Once inside, an attacker can run arbitrary Erlang Remote Procedure Calls (RPCs), giving them full control over the application and potentially the underlying system. While no widespread internet-based attacks on Erlang Distribution have been publicly documented, the theoretical risk is real. EPMD exposure makes it significantly easier for attackers to find and exploit these distribution ports.

A known brute-force approach and related tools are described here:

• Erlang distribution RCE and a cookie bruteforcer
• erl-matter

Scope of the Problem

Shodan (a search engine for internet-connected devices) reveals over 85,000 publicly accessible EPMD instances. Among them, around 40,000 are associated with RabbitMQ. Top countries hosting exposed EPMD endpoints include China (18,444), the United States (15,771), and Germany (10,263). Major cloud hosting platforms (DigitalOcean, Hetzner, Aliyun, Tencent, OVH, Amazon, and others) also host significant numbers of exposed instances. This typically occurs when users fail to implement proper firewall rules, or lack a full understanding of Erlang distribution’s security implications.

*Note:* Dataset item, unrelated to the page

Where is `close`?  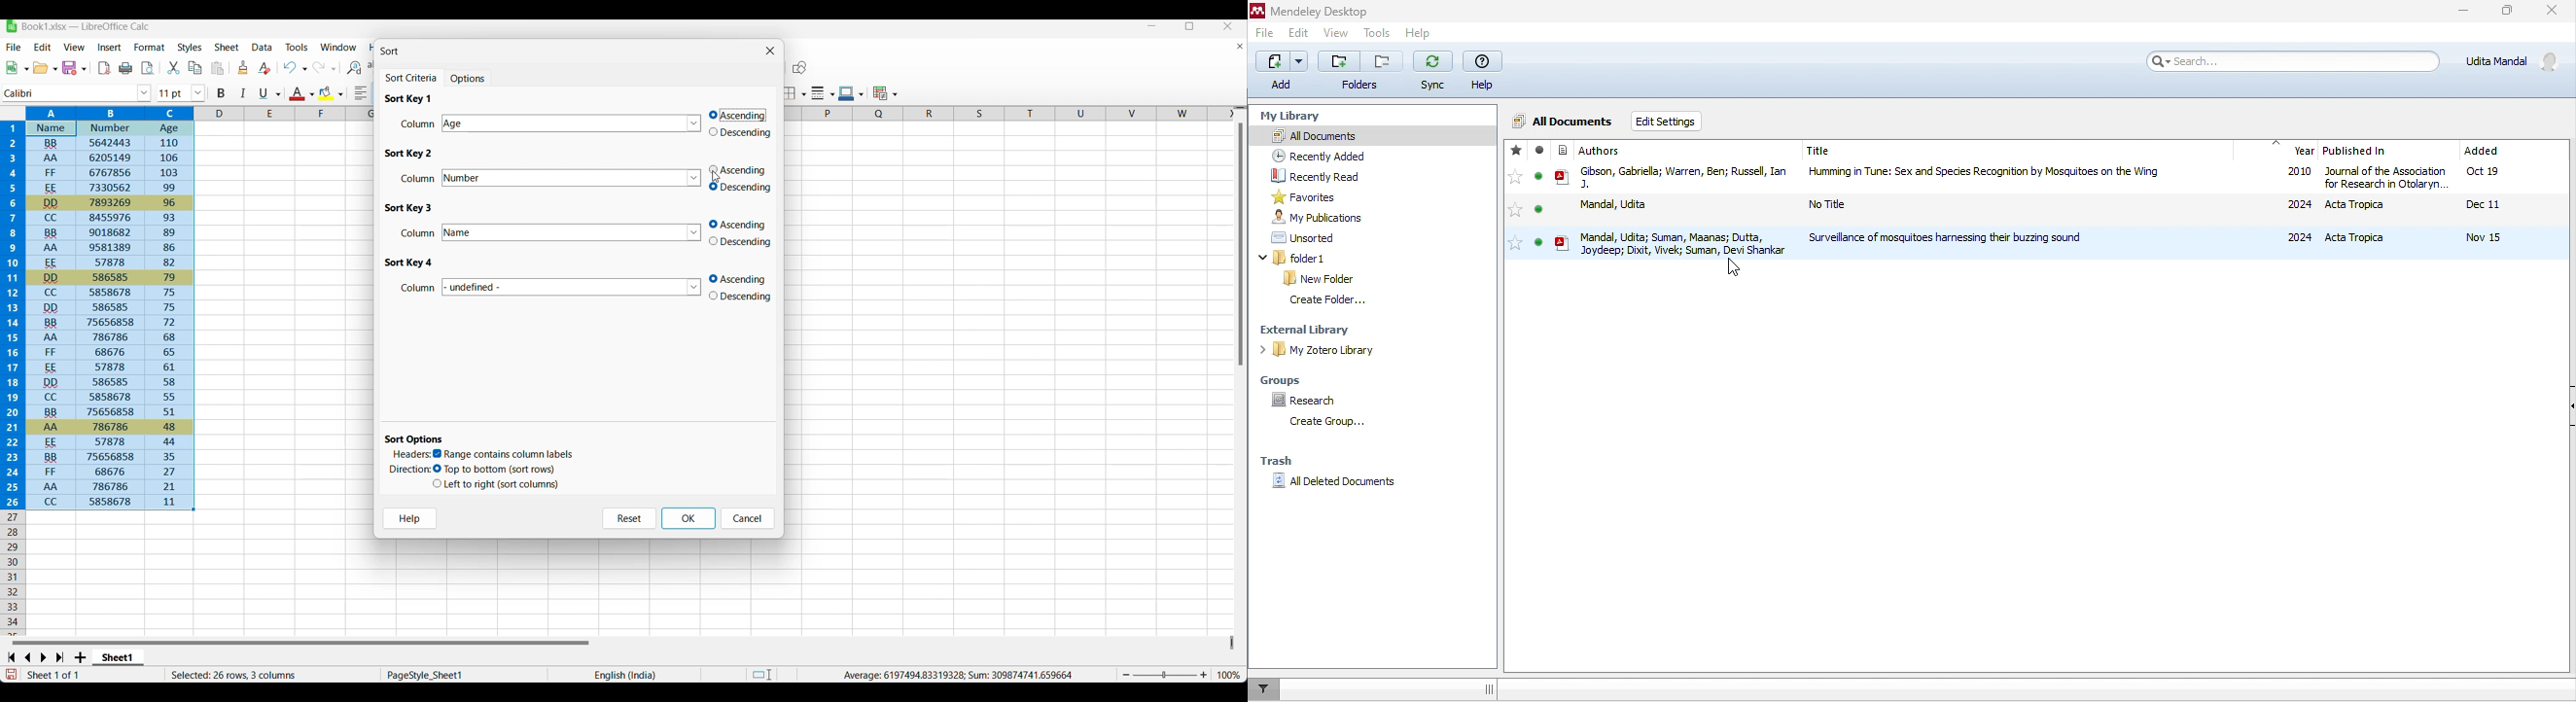 close is located at coordinates (2553, 12).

Not Just Erlang Developers at Risk

RabbitMQ, a popular message broker built on Erlang, runs EPMD and Erlang Distribution under the hood. Many RabbitMQ users may not be aware that these ports are exposed. Without proper network hygiene, this can leave their systems vulnerable, even if they never use Erlang directly.

How to Secure Your Erlang Distribution (and EPMD)

1. Use a Firewall or Restricted Network Interfaces

If you don’t need external clustering, ensure EPMD and the Erlang Distribution ports aren’t exposed:

• Bind Erlang Distrubution and EPMD to localhost or a private network interface. In vm.args, specify:

  -kernel inet_dist_use_interface '{127, 0, 0, 1}' -env ERL_EPMD_ADDRESS "127.0.0.1"

• Deploy firewalls, security groups, or network ACLs to ensure that no unintended ports—including 4369—are exposed to untrusted networks, leaving only the ports you explicitly intend to serve publicly accessible.

2. Mitigation is Simple

Applying a strict firewall policy, configuring loopback interfaces, and removing unnecessary distribution settings can resolve the issue. Close all ports not explicitly required by your application—simply closing port 4369 (EPMD) is not enough, as Erlang distribution can use additional, dynamically assigned ports. After adjusting your firewall and configuration, verify that only your intended services are accessible:

nmap -sT -p0- 127.0.0.1 [Public IP]

If your application only needs HTTPS (443) open, for example, ensure that the result shows closed for all ports except the ones you have intentionally whitelisted, such as:

PORT     STATE  SERVICE VERSION
443/tcp   open  https

3. Follow Best Practices from the Community

• RabbitMQ: The official networking guide details how to identify and close EPMD and distribution ports.
• Erlang Ecosystem Foundation: The security hardening guide explains what EPMD and Erlang Distribution are, which ports are used, and how to secure them.

Conclusion

EPMD exposure is a warning sign. It indicates that Erlang Distribution ports—the true target for potential attackers—may also be accessible. By securing or disabling EPMD where unnecessary and ensuring Erlang Distribution ports are not exposed to untrusted networks, you can prevent unauthorized access, reduce risk, and keep your applications safe.